◆ WHAT NEEDS TO BE DONE
Continue the piece on parents seeking help for their children's behavioral and learning difficulties, picking up after its last paragraph.

◆ GIVEN TEXT

________________

Your children may have difficult issues that you find really hard to cope with. Sometimes you are just not sure what the problem really is. Just what is mild Attention Deficit Disorder (ADD), Attention Deficit Hyperactivity Disorder (ADHD), Dyslexia, and what sits behind the bullying, and the peer pressure?
Is there something deeper that you are just not noticing because you simply cannot see it? Is your child experiencing personality issues, challenging behavioural issues, or challenges relating to a brain injury? Perhaps you are struggling with a combination of many of these issues and you do not know which way to turn next.
Like so many parents and caregivers, you have most likely been trying to get help for yourself and your child or children for quite some time now, beginning from infancy when the challenges first emerged or perhaps the challenges just suddenly started in their younger years for no apparent or obvious reason.
You may have found some help to deal with the symptoms, to regulate the challenging behaviours, but it just does not seem to be enough. You may be quite frazzled, confused, and just feel like you cannot quite put your finger on the cause. Sound familiar?
It may seem that no-one can really understand, you and your child may feel judged, criticised, and even at times under attack, as you struggle to find some answers. But, what is really going on?
You are not on your own! There are many parents and family members who have tried so hard on their own for many years to deal with their child’s challenging issues, and they too feel like they are just going around in circles. Often, professional help will provide ideas that seem interesting and hold the possibility of success, simply to see these ideas wind down into dead-ends and your child’s behaviour go down the tube with them. It can be very distressing for you and your family to watch your child spiral into increasingly more challenging difficulties when they have not received the help they needed in the first place.

________________

◆ STORED DATA
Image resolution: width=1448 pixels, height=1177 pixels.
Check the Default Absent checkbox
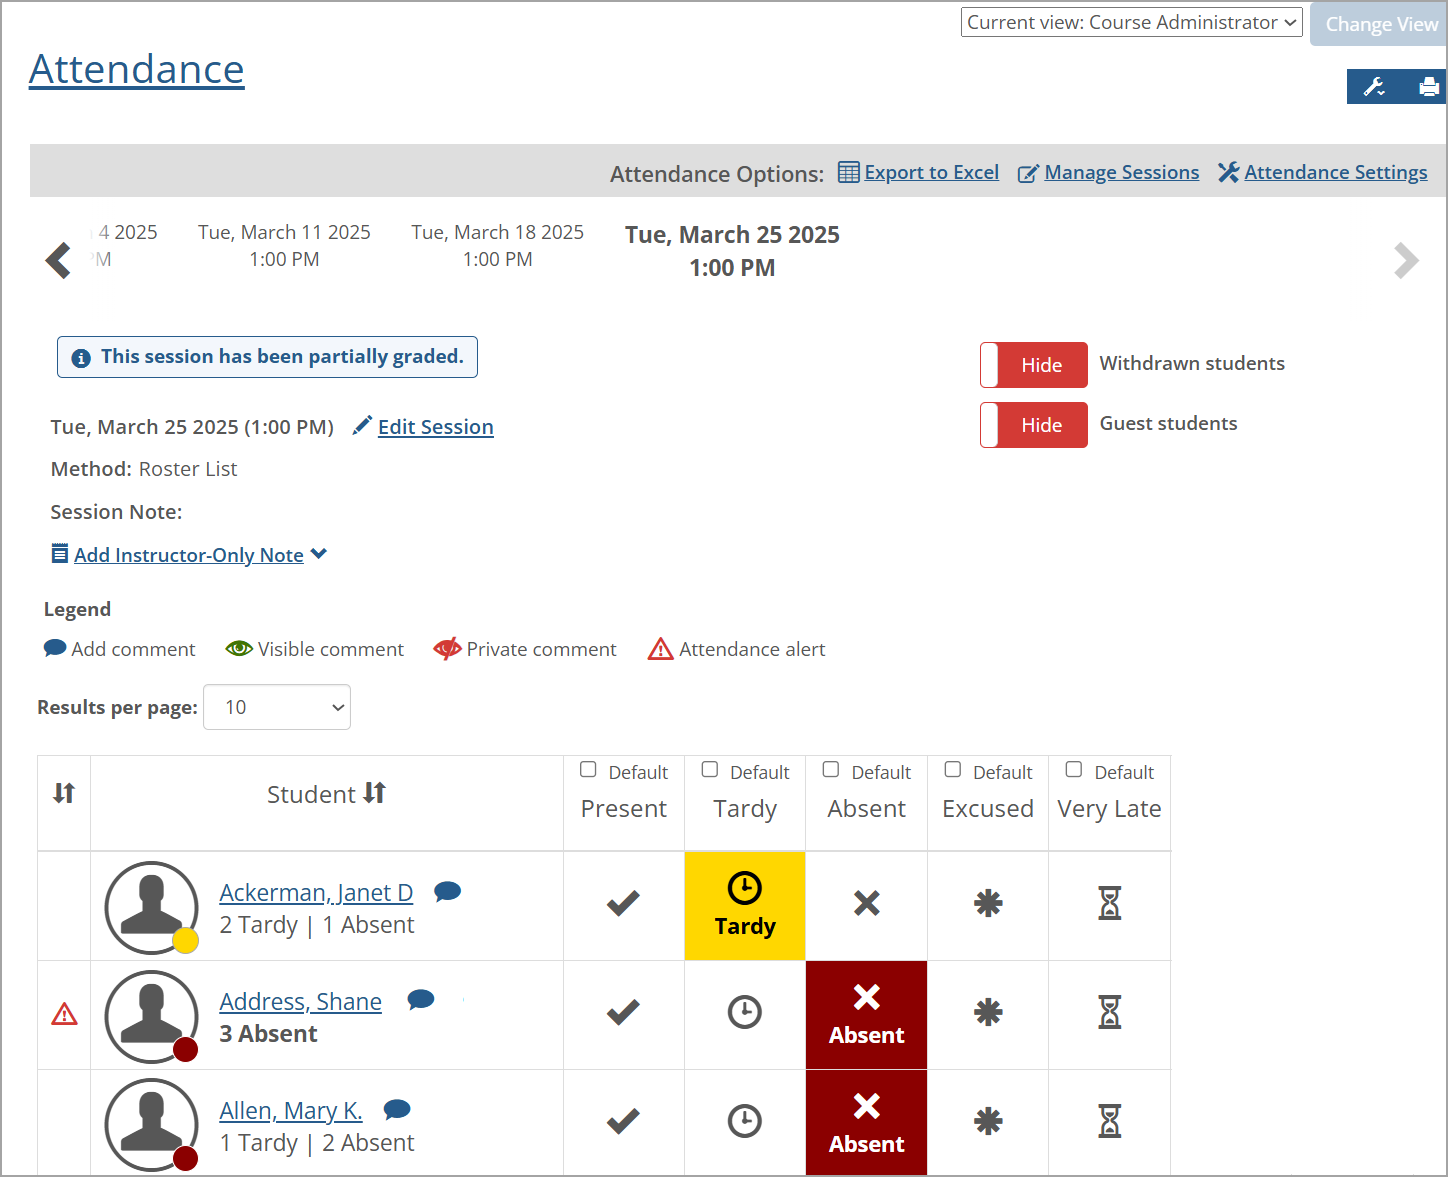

________________

◆ ANSWER AREA
Let us take a closer look at these all too frequently challenging issues and observe them as symptoms, instead of looking upon them as the cause. If ADD and ADHD are symptoms, what is it that they are symptoms of? There is clearly an absence of peace and calmness and the presence of much thinking and doing! What about dyslexia, bullying and peer pressure? Once again there is much confusion, great activity of mind and body, once again an absence of peace and calmness.
Could it be that our children are being highly educated in how to think and how to act, but are falling short in experiences of how to connect to their emotion, their source of love, calmness and peace?
My experience as an international counsellor would indicate that this is true! When faced with a struggling couple relationship, and asking the partners, “How do you connect to a space of love and peace?” The resounding and all too frequent answer, whether the parents are from North America, India or anywhere around the globe, that I receive is, “I do not know!” Now there is a core problem!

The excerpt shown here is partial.